At first, Rebecca had been able to stay at home, but the cancer was in her lungs, it was aggressive, and they weren’t going to be able to stop it. They’d officially labeled her terminal a couple of months before Kelsey was to graduate high school.

Which meant it was even odds whether or not Rebecca would even be alive to see it.

Kelsey was a bright young woman full of the same piss and vinegar her father had passed on to her, and the beauty and sweetness her mother had gifted her. But he never forgot her face, Kelsey’s face, when he and Mitchell sat down to give her the grim truth. To tell Kelsey that the time her mother had left was a couple of months, three at the most. She’d taken it amazingly well, certainly far better than Max would ever have if he’d been in her place.

Mitchell hadn’t fared so well, however. Max had never known his best friend to show any sort of weakness, but in the crucible of Rebecca’s impending death, he saw the strain upon Mitchell, and Max could not help but step in and help him bear that awful burden.

Whether that meant helping Kelsey with grocery runs, doing the dishes, getting the mail, or walking the dog, Max was always there to do it. In those last few weeks, Rebecca was too sick to stay home. Max had never felt more helpless—useless—as he’d stood there, watching, Rebecca weeping as Mitchell loaded her into the car for what everyone knew would be the final time that she would see her home.

And still all Max could do was to help, to be there, if for nothing else than to be available so that it was one less thing Mitchell or Kelsey had to think about. Saying goodbye to someone you love, to someone who means everything to you… there’s no way to prepare for it. It’s impossible to be ready. He’d known that, felt it—on more than one occasion—in Afghanistan. He’d been lucky enough not to lose any of his close friends. He’d seen more than a few brothers-in-arms though who hadn’t been so lucky.

But the pain of watching his best friend lose his wife, and his best friend’s daughter lose her mother… it was far worse than anything he saw in war. He’d always felt guilty over that, that seeing Rebecca slip away affected him more than seeing a GI blown apart in some godforsaken mountain pass with a name few knew how to pronounce, and fewer still would remember.

Yet, it was.

Because it was his best friend’s wife. A good man and a good woman who’d been blessed with a wonderful daughter. A family who should have had everything to look forward to… and who were now facing the end.

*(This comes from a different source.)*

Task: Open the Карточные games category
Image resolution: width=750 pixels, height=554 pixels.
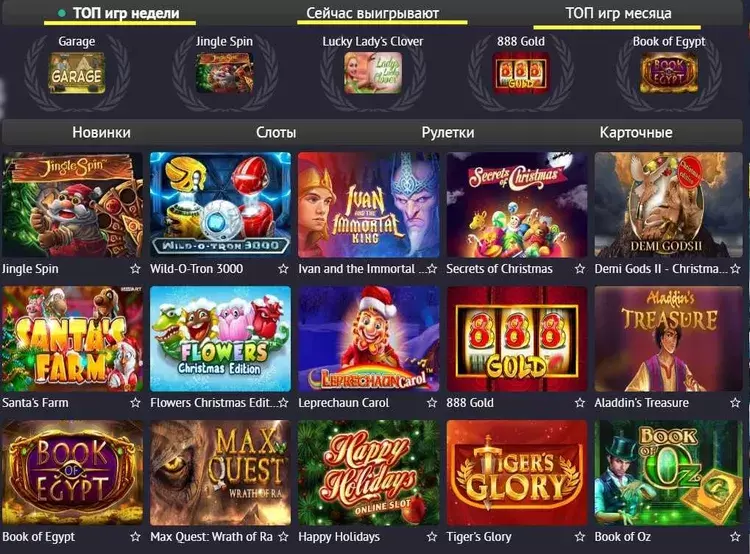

Rebecca kept saying that she wanted to see her daughter graduate, that if she could just hold on long enough for that, she’d be happy. The doctors were hopeful, but Max knew that shadow in their gaze, that doubtful, pinched look the doctor had when they knew the patient they were talking about wasn’t going to make it.

Yet Rebecca did make it. And it was Max who drove Kelsey to her graduation, and it was Max and Mitchell sitting in those stands cheering her on as she crossed that stage.

Best of all, for one moment, that haunted look in Mitchell’s sunken eyes had gone away. In that one second of time he could think about something else other than the fact the love of his life was about to be gone. Forever.